Check your privilege
I was in a supermarket, particularly in the isle for coffee and coffee mixes. I was looking for a particular brand of ground black coffee when a man approached me. He had messy hair, wore a soiled wrinkled button-down polo shirt and an untidy pair of corduroy shorts. He had edematous feet that fit in a pair of Duralites. He was around his early 50s or perhaps he just looked older than his age. He asked me, “Ate, meron ka bang dos dyan? Siete kasi ‘tong kape,” while showing me a sachet of Kopiko and a five-peso coin on his callous hand. This man had a sword thrusted through my heart, engraving the message, “Check your privilege.” There I was, looking for an overpriced brand of coffee, while that man did not have enough to buy himself a seven-peso coffee. I could not stomach to purchase that pricey black coffee while a poor man begged for a sachet of cheap coffee. So, I bought the man coffee and a loaf of bread. Another stranger also gave him something to eat.

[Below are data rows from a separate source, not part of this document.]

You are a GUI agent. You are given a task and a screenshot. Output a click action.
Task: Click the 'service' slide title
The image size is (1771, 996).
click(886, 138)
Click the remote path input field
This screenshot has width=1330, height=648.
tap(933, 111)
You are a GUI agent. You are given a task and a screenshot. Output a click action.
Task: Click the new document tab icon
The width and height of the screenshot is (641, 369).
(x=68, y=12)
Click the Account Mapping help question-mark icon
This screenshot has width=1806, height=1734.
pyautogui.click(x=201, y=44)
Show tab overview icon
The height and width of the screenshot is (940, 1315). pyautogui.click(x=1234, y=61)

I felt guilt, pity, hopelessness, anger, frustration - all at that moment - because I knew that the man did not deserve to solicit coins just to buy a seven-peso coffee, that I could not do anything for him then but to buy him food, that no one deserves to be in such degrading position, and that this would not be the case for people like him if we had an honest and more humane system.